21 julho 2021

Mais empulhação?

Remédio para câncer de próstata defendido por Bolsonaro contra Covid-19 levanta suspeitas
Jornal GGN

 

Citada pelo presidente Jair Bolsonaro como o novo medicamento que ele incentiva contra Covid-19, a proxalutamida é um remédio para tratar câncer de próstata, que não tem comprovação científica comprovada nem sequer para este fim. Ainda, supostas pesquisas feitas com o remédio são questionáveis e alvos de investigação.

Nesta segunda (19), a Anvisa (Agência Nacional de Vigilância Sanitária) autorizou a realização de um estudo clínico para verificar se o remédio defendido por Bolsonaro é seguro ou é eficaz. Mesmo com a autorização, ainda não há dados sobre se o medicamento seria eficaz contra a Covid-19.

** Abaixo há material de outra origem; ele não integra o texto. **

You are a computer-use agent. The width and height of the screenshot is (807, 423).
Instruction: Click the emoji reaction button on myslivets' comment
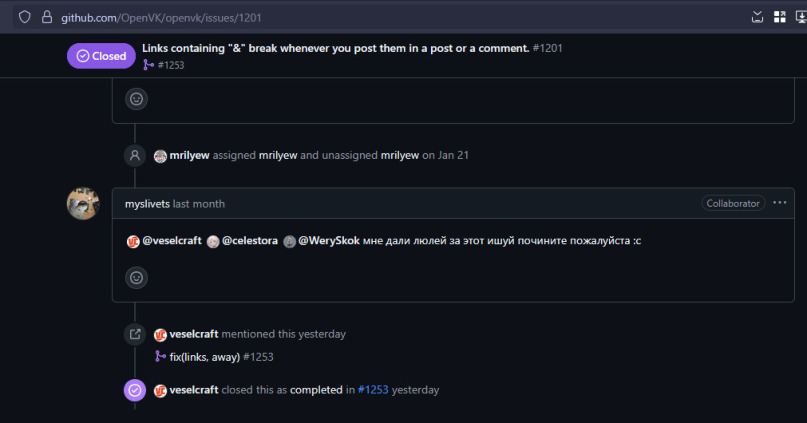point(136,277)
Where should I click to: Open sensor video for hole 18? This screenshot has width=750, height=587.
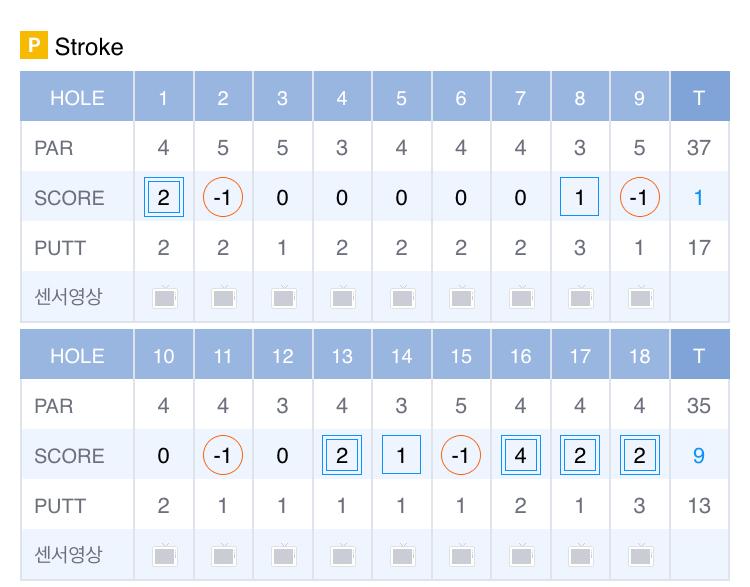639,555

As declarações de Bolsonaro foram feitas após sair do Hospital Vila Nova Star, em São Paulo, neste final de semana. Ele disse ter lido “estudos” do Centro de Controle de Doenças dos Estados Unidos que seriam efetivos para a doença. Disse, também, que terá reuniões com o ministro da Saúde, Marcelo Queiroga, para estimular a droga.

Assim como centenas de medicamentos, seja antivirais, antibacterianos, antiparasitas, entre outros, a Proxalutamida também está sendo testada para verificar se tem algum efeito contra os sintomas da Covid-19. Mas, ao contrário dos demais remédios, que apresentaram eficácia contra a doença pela qual foram criados (antiparasitários para combater parasitas, por exemplo), a Proxalutamida não.

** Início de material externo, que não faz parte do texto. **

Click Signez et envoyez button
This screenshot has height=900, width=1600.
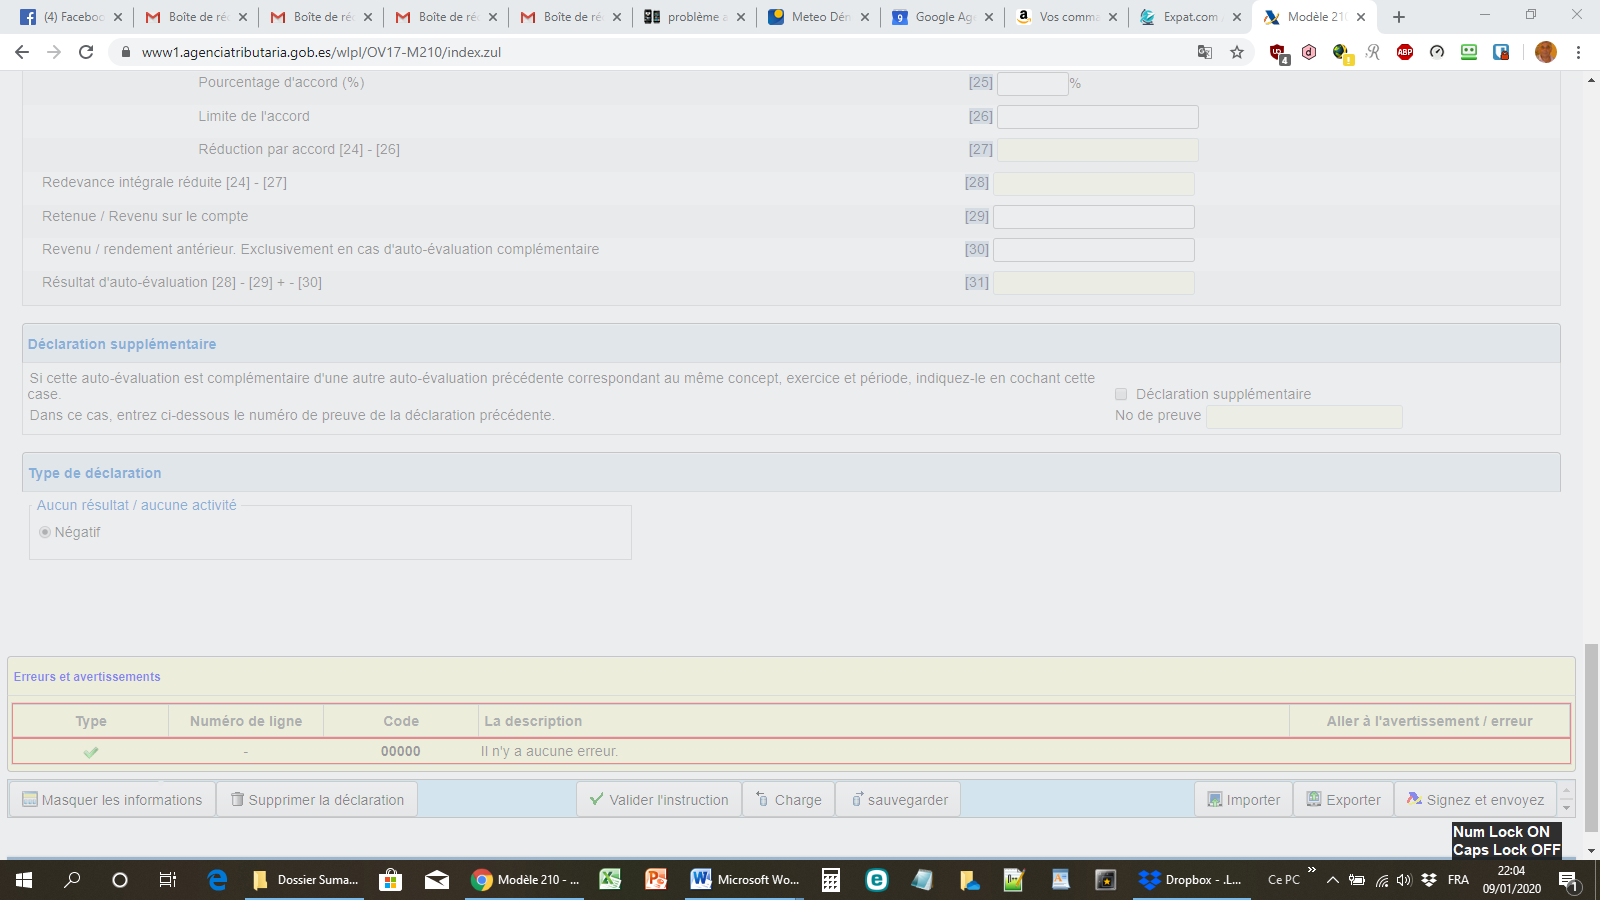pyautogui.click(x=1475, y=800)
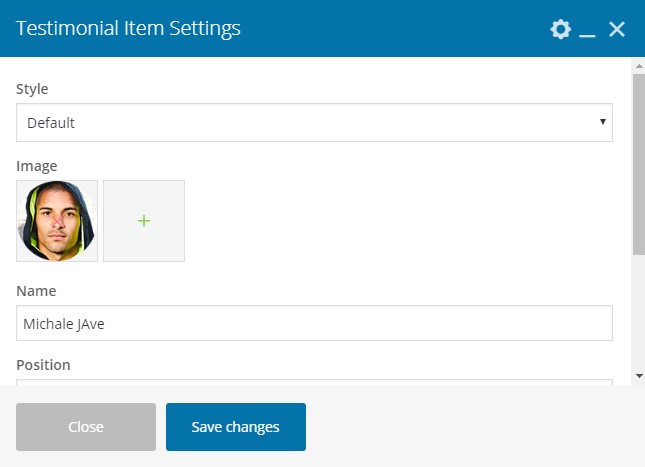Close the panel with the X icon

tap(617, 29)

A Proxalutamida é um anti-androgênico, que impede a células do corpo reconhecerem os hormônios andrógenos, e está sendo ainda estudado para tratar câncer de próstata e de mama. Mas nem sequer para este fim o medicamento apresentou eficácia nos estudos.

Ainda assim, aceitando a recomendação do mandatário, que disseminou a possibilidade do medicamento para combater a doença da pandemia atual, o ministro da Saúde, disse que o remédio será estudado e testado.

“A proxalutamida está no início dessas pesquisas e precisa estudar mais para verificar primeiro a sua segurança, segundo a sua eficácia, e, a partir daí, se pode ser considerada para o tratamento [da Covid-19]”, disse Queiroga a jornalistas, na manhã desta segunda (19).

Investigação

Ainda em abril deste ano, a imprensa divulgou que os estudos feitos com esse remédio, apresentado somente em uma coletiva no dia 11 de março e conduzido por um dos médicos defensores do tratamento precoce, Alberto Nicolau, têm suspeitas de falhas ou fraudes.

Isso porque, dos 590 voluntários com Covid-19 leve ou moderada que teriam tomado a substância, metade deles recebeu o remédio e a outra um placedo, e ocorreram 12 mortes entre os que foram medicados com o remédio do câncer e 141 entre os que tomaram placebo.

Na prática, foi uma taxa de 47,5% de mortes em pacientes com Covid-19 leve e moderada, muito alta. Mas tais resultados foram comemorados pelos defensores, alegando a comparação entre o placebo e o remédio.

Ao lado de Nicolau, apresentou o suposto estudo o endocrinologista Flávio Cadegiani, que é também o idealizador do polêmico aplicativo TrateCov, criado pelo Ministério da Saúde e que recomendou cloroquina a grávidas e crianças.

Além disso, chamou a atenção o fato de que os resultados teriam sido coletados entre os dias 2 de fevereiro e 22 de março, um prazo considerado “extraordinariamente rápido”. Isso porque o tempo para encontrar os voluntários geralmente é alto, contando com entrevistas, critérios e monitoramento a serem adotados, com rígidos relatórios.

Todas essas suspeitas fizeram com que os supostos testes fossem alvo de uma investigação pela Comissão Nacional de Ética em Pesquisa (Conep) que será enviado ao Ministério Público, à Anvisa e ao Conselho Federal de Medicina (CFM) para abertura de inquérito.